= Exercise prompt =
Put the lines starting at the line containing "Viewport: 1280px width, 658px height." and ending at the line containing "click(x=87, y=244)" into a numbered list, leaving out any blank lines.

= Extracted data =
<<<<
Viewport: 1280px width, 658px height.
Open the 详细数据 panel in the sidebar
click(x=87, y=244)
>>>>
<<<<
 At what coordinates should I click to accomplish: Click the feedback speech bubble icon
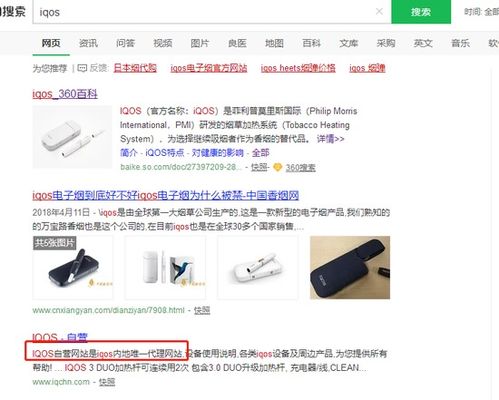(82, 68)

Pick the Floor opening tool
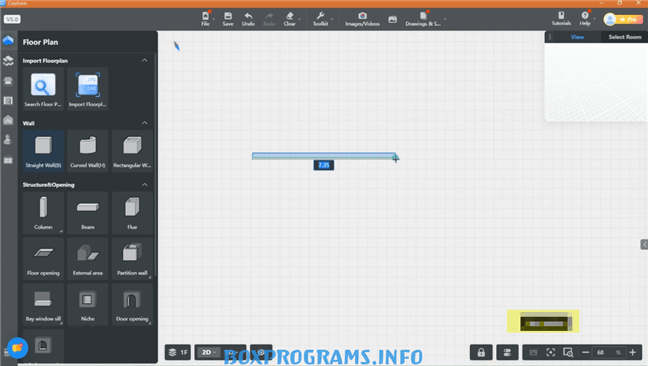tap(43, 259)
>>>>
<<<<
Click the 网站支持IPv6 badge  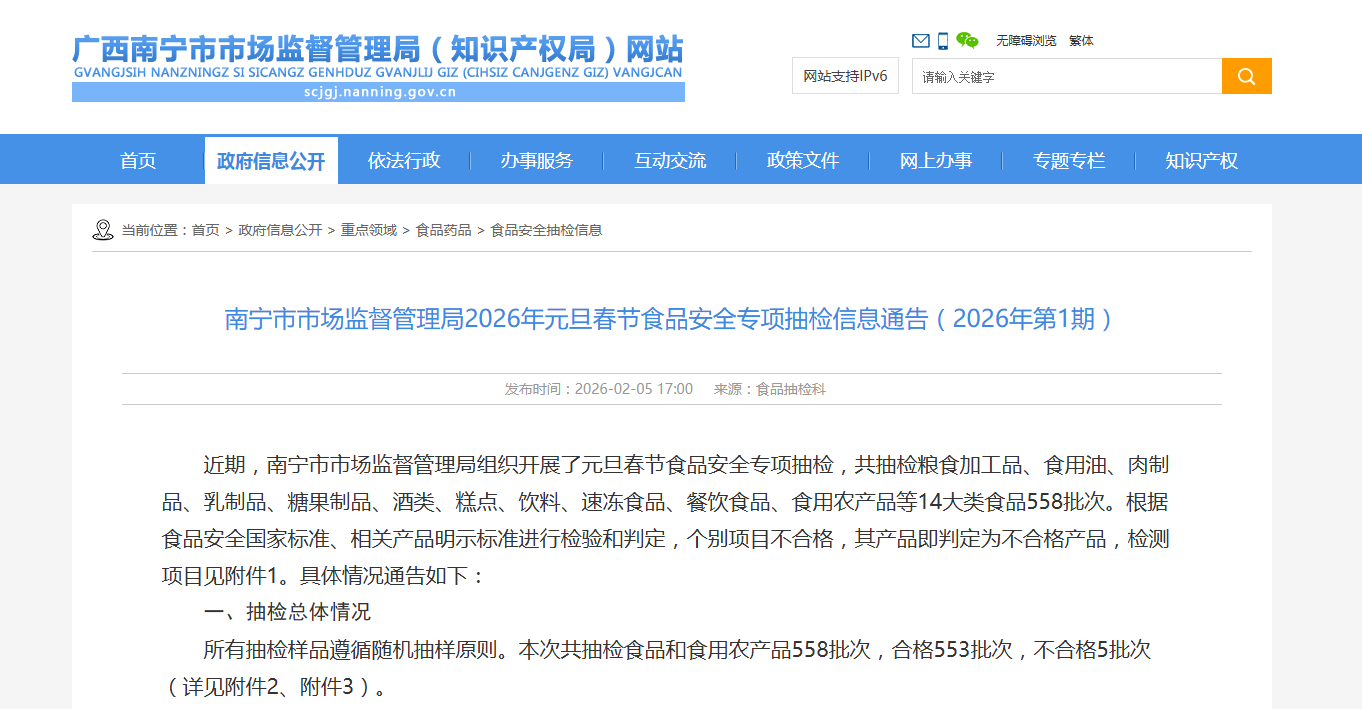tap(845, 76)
>>>>
= Output for this exercise =
1. Viewport: 1280px width, 658px height.
2. Open the 详细数据 panel in the sidebar
3. click(x=87, y=244)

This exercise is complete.